Hace un año no ingresas al mar por tu problema en la columna. Se te han juntado dos vértebras, han dicho los doctores. Y te sientes jodido. Por eso caminas jorobado. Pero te inyectas optimismo: “En una semana me zambullo”, dices, y observas tus retratos llenos de vida, llenos de sonrisas, llenos de un blanco y negro memorable. Musculoso Jorge Vega, afanador Jorge Vega, librero Jorge Vega...

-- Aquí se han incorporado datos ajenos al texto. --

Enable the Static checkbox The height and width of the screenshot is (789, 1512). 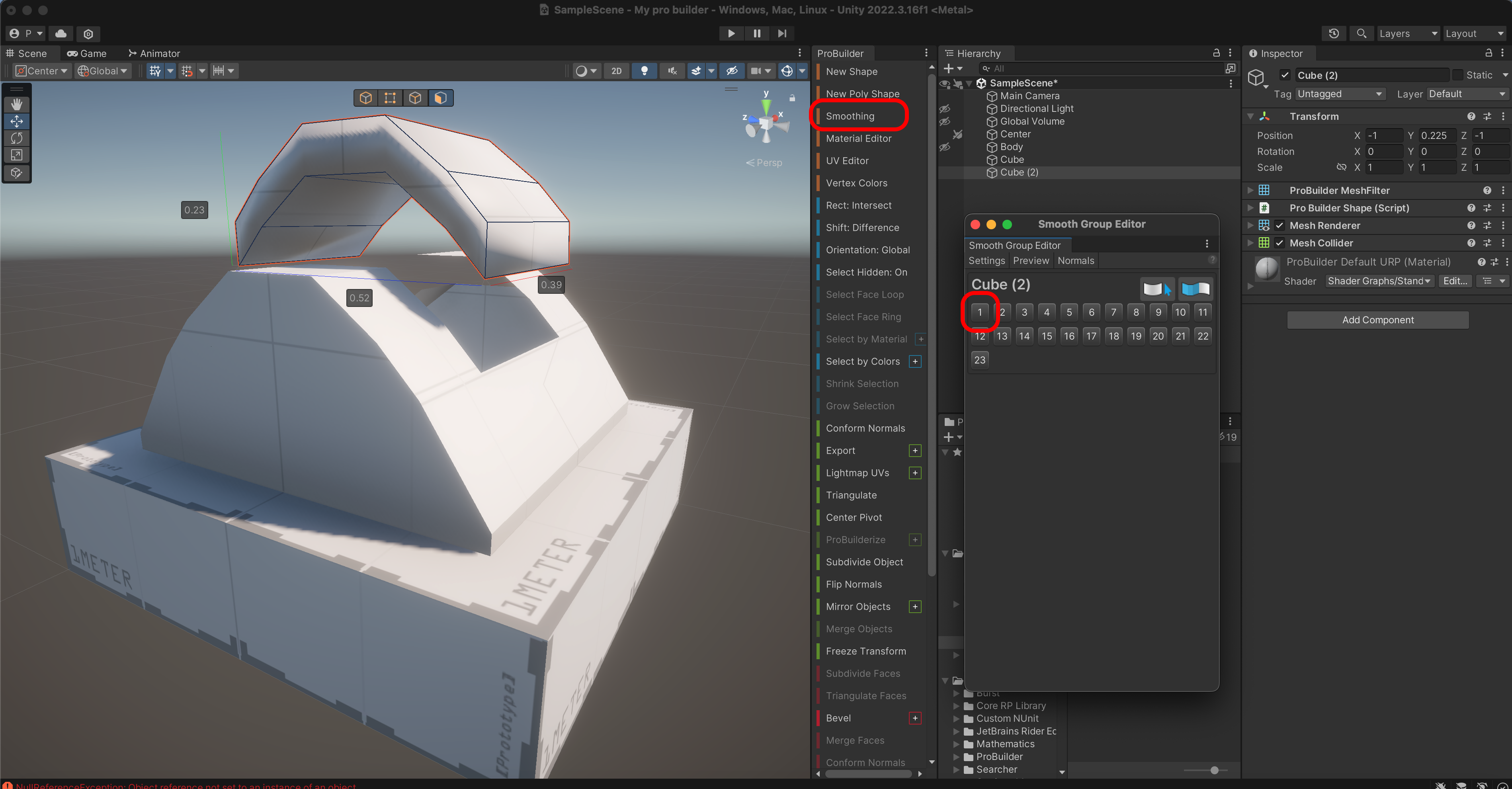(1457, 75)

Es en este momento que te pides otra copa de anís Nájar y recuerdas tus paseos por Europa recorriendo el Museo Del Prado en Madrid o las interminables caminatas por la Vía Veneto, en Italia. Pero vuelves a lo mismo, Vega. “Allí me metí los polvos extranjeros más maravillosos de mi historia”.

- ¿Tienes familia, Vega?
- Vivo con mis hermanos en Matute, todos solteros y con malas intenciones
- ¿No te sientes solo?
- Todos estamos solos, ocultamos la soledad a través de la conversación y la amistad y el jolgorio para no pensar en el terrible problema de la propia muerte.
- ¿Hablas de muerte Vega? (Tú Vega, que siempre te oí hablar de vida) ¿Temes a tu muerte?
- No, porque es la cosa más natural del mundo. Además, mis moléculas engendrarán vida. Yo voy a seguir viviendo.
- Cambiemos de tema ¿Alguna vez escribiste?
- Todos escribimos cojudeces en algún momento de nuestra vida.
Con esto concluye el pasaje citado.